┏━━

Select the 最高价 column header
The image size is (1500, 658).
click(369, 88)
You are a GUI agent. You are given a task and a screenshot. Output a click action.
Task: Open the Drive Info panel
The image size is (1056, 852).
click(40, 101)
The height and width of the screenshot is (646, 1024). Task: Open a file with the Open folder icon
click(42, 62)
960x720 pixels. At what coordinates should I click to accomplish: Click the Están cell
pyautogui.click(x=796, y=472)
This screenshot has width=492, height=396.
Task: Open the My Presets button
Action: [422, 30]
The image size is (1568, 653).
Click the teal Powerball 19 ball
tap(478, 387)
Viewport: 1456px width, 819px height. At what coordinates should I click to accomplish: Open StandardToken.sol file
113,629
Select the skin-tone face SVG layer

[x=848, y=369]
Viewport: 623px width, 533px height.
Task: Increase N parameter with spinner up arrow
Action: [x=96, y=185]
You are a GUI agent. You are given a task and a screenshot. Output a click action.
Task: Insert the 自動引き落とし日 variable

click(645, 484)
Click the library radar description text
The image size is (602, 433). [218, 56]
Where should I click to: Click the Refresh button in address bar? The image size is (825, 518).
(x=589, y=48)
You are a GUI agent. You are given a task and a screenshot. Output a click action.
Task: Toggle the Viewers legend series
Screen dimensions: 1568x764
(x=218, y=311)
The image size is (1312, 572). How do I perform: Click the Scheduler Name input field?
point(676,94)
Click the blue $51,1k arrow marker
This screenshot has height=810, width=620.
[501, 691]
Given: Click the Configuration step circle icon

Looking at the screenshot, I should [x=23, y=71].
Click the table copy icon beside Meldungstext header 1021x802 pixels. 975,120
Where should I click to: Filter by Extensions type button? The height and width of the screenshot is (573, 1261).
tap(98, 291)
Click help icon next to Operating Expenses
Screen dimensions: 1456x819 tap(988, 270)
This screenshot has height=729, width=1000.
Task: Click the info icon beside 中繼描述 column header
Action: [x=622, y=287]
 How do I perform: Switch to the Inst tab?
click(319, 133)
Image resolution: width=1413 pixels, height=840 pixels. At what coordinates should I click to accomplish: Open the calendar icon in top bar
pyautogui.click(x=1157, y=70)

┗━━

**INSTRUCTION:**
Copy all of the rows above word for word, keeping every line as it appears.

**COMPLETE RESPONSE:**
Select the 最高价 column header
The image size is (1500, 658).
click(369, 88)
You are a GUI agent. You are given a task and a screenshot. Output a click action.
Task: Open the Drive Info panel
The image size is (1056, 852).
click(40, 101)
The height and width of the screenshot is (646, 1024). Task: Open a file with the Open folder icon
click(42, 62)
960x720 pixels. At what coordinates should I click to accomplish: Click the Están cell
pyautogui.click(x=796, y=472)
This screenshot has width=492, height=396.
Task: Open the My Presets button
Action: [422, 30]
The image size is (1568, 653).
Click the teal Powerball 19 ball
tap(478, 387)
Viewport: 1456px width, 819px height. At what coordinates should I click to accomplish: Open StandardToken.sol file
113,629
Select the skin-tone face SVG layer

[x=848, y=369]
Viewport: 623px width, 533px height.
Task: Increase N parameter with spinner up arrow
Action: [x=96, y=185]
You are a GUI agent. You are given a task and a screenshot. Output a click action.
Task: Insert the 自動引き落とし日 variable

click(645, 484)
Click the library radar description text
The image size is (602, 433). [218, 56]
Where should I click to: Click the Refresh button in address bar? The image size is (825, 518).
(x=589, y=48)
You are a GUI agent. You are given a task and a screenshot. Output a click action.
Task: Toggle the Viewers legend series
Screen dimensions: 1568x764
(x=218, y=311)
The image size is (1312, 572). How do I perform: Click the Scheduler Name input field?
point(676,94)
Click the blue $51,1k arrow marker
This screenshot has height=810, width=620.
[501, 691]
Given: Click the Configuration step circle icon

Looking at the screenshot, I should [x=23, y=71].
Click the table copy icon beside Meldungstext header 1021x802 pixels. 975,120
Where should I click to: Filter by Extensions type button? The height and width of the screenshot is (573, 1261).
tap(98, 291)
Click help icon next to Operating Expenses
Screen dimensions: 1456x819 tap(988, 270)
This screenshot has height=729, width=1000.
Task: Click the info icon beside 中繼描述 column header
Action: [x=622, y=287]
 How do I perform: Switch to the Inst tab?
click(319, 133)
Image resolution: width=1413 pixels, height=840 pixels. At what coordinates should I click to accomplish: Open the calendar icon in top bar
pyautogui.click(x=1157, y=70)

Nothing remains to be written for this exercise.